Kirk joined the acted and they were billed as ‘Uncle Dave Macon and hid Sons from Billygoat Hill, with Sam dressed as a rustic clown and all three playing their backwoods image. “I never did learn much about playing from him,” said Sam. But I did learn about handling an audience.”

Although Uncle Dave was a consummate showman he wasn’t the best banjo picker in the world but he still won many contests. In 1926 both Sam and Uncle Dave signed up to play in a banjo contest in Birmingham. Uncle Dave made a deal with Same that they would split the money if one of them won. Sam figured that since Uncle Dave was famous he’d easily win first. When they had the contest the performers played behind a curtain so no one could see them and Sam won first prize while Uncle Dave didn’t get in the top three. Uncle Dave said, “Don’t tell that one on me.”

Sam never told that story on his mentor, Uncle Dave until the Dixie Dewdrop passed away many years later. Sam McGee eventually became known as “Grand Dad of the Country Guitar Pickers” and is considered one of the best all-time guitar pickers in Country Music.

The McGee Brothers Early Days
Sam Fleming McGee was born May 1, 1894, near Franklin, Tennessee, Williamson County, 20 miles south of Nashville. Kirk was born Nov. 4, 1898. Their first teacher was their father who knew three of four hundred old fiddler tunes. “He seemed to play more slowly than they do now,” said Kirk “every note was sharp and clear.” As a boy Sam would stay up listening to the marathon picking sessions at his house. “Time didn’t mean as much to them as it does to so many now. They’d stay up till two or three in the morning playing waltzs breakdowns and two-steps. I’d be there taking it all in until they made me go to bed.”

- [Data shown]:
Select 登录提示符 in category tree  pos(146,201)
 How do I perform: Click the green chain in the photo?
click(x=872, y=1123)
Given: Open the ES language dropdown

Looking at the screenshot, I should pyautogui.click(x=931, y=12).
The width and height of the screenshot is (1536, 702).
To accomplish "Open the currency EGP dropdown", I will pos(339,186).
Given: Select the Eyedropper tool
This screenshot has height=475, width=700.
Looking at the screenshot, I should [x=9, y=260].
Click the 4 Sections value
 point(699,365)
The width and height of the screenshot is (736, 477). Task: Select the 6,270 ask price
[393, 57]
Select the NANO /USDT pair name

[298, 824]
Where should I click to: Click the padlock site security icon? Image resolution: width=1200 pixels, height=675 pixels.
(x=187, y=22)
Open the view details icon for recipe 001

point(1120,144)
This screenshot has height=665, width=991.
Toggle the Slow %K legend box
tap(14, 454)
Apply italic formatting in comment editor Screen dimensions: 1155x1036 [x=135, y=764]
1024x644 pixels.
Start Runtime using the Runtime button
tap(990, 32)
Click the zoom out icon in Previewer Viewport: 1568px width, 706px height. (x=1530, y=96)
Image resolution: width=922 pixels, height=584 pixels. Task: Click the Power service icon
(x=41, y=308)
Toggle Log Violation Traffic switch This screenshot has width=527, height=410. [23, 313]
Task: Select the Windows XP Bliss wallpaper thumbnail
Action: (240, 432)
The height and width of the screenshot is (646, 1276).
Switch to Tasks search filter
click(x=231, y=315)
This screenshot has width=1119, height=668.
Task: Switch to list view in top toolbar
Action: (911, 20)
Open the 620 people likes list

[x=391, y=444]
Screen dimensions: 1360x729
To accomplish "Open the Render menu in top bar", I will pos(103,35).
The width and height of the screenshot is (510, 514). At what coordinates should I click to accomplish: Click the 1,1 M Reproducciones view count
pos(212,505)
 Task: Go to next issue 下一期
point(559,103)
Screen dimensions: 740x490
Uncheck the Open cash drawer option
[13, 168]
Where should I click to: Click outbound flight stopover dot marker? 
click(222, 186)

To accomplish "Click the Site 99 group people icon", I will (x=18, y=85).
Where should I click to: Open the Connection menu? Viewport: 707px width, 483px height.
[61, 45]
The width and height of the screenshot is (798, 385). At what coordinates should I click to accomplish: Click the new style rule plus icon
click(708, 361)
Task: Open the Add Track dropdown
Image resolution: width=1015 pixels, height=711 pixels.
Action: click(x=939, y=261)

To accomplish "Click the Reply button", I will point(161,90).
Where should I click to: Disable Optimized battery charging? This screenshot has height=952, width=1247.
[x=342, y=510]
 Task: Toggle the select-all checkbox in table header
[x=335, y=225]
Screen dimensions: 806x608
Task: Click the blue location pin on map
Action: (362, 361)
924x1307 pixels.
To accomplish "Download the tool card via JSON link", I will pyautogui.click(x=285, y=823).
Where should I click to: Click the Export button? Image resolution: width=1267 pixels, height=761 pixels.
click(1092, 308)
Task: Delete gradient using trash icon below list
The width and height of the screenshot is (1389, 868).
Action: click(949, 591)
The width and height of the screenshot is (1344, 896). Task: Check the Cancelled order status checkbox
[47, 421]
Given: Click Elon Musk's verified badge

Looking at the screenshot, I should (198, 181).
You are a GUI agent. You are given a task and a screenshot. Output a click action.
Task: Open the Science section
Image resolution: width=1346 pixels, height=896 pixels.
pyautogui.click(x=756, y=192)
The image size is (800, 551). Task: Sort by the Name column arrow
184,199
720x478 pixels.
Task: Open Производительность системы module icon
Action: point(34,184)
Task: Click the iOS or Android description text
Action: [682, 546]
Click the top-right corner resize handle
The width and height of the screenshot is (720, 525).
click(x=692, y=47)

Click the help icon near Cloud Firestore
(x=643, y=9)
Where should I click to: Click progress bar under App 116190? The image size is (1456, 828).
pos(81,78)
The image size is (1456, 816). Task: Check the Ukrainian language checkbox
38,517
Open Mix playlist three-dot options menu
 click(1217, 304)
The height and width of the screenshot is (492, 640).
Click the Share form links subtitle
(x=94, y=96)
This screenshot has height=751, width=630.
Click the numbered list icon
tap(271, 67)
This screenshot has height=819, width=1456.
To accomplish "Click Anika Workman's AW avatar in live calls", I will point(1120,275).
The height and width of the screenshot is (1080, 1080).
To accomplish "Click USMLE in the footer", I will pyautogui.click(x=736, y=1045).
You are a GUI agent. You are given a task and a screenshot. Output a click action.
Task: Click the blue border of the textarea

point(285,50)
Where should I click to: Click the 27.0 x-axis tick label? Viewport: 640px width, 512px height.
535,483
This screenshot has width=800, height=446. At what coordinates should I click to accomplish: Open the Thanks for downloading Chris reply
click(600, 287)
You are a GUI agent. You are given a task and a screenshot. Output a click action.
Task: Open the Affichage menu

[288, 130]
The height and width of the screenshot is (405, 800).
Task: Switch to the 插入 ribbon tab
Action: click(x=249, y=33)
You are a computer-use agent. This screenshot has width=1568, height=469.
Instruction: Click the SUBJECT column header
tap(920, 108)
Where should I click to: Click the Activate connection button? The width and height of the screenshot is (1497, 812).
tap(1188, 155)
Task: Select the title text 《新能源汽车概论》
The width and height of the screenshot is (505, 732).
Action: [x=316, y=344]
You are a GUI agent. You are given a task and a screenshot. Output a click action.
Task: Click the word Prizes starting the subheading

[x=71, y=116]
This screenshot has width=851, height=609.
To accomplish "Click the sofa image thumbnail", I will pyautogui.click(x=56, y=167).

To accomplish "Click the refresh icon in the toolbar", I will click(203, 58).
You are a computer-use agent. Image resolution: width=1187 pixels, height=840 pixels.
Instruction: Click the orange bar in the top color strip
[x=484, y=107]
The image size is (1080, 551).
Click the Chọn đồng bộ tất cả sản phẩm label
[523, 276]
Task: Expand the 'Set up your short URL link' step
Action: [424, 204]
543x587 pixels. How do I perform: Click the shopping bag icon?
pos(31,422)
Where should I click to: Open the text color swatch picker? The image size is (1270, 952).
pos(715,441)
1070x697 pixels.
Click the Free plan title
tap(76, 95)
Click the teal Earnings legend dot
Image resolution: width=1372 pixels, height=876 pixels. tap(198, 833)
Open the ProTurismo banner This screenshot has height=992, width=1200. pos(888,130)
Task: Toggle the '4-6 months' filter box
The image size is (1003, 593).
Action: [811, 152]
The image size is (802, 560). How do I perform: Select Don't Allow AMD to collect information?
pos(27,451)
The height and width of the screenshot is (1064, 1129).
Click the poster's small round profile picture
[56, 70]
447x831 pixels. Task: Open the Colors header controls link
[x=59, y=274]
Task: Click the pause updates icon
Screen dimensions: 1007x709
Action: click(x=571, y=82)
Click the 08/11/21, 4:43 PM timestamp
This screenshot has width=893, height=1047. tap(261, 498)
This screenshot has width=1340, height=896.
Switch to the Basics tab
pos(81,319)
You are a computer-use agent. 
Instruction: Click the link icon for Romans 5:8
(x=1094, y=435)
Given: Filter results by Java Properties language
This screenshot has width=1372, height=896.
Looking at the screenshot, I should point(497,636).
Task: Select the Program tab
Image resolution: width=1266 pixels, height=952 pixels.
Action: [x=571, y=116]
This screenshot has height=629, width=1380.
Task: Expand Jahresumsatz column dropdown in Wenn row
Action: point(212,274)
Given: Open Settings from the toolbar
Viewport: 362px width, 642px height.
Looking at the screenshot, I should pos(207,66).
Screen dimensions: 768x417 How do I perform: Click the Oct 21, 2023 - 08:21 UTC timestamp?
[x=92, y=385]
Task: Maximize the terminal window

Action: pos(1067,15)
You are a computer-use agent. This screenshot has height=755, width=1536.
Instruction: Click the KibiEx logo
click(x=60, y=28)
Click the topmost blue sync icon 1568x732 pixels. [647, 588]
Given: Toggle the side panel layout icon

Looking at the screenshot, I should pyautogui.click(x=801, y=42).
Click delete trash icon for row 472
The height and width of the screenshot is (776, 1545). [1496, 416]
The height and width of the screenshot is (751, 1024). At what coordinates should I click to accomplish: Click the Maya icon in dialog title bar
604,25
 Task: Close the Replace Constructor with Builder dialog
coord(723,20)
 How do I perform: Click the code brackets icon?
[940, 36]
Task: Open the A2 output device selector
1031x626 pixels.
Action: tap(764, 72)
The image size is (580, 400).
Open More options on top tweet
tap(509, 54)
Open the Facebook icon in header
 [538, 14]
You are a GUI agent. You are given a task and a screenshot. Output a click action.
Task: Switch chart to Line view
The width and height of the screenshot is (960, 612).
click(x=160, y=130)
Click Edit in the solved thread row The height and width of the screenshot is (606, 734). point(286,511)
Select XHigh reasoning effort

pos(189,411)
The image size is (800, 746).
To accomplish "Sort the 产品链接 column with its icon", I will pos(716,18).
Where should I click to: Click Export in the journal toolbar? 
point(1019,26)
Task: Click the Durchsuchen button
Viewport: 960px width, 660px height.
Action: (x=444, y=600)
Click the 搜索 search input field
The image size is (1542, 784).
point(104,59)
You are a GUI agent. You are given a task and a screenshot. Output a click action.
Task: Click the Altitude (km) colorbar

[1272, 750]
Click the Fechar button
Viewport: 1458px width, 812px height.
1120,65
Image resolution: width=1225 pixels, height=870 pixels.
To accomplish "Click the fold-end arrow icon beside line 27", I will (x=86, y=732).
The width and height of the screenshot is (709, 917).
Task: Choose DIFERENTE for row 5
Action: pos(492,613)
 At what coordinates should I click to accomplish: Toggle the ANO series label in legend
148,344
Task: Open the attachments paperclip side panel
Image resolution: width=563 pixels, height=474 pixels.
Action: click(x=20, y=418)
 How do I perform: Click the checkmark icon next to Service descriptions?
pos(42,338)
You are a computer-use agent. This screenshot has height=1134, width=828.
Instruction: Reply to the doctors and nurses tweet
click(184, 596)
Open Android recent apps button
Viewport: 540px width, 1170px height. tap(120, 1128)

- [Aim of the exercise]: List every year mentioned in the passage about the McGee brothers.

- [Complete output]: 1926, 1894, 1898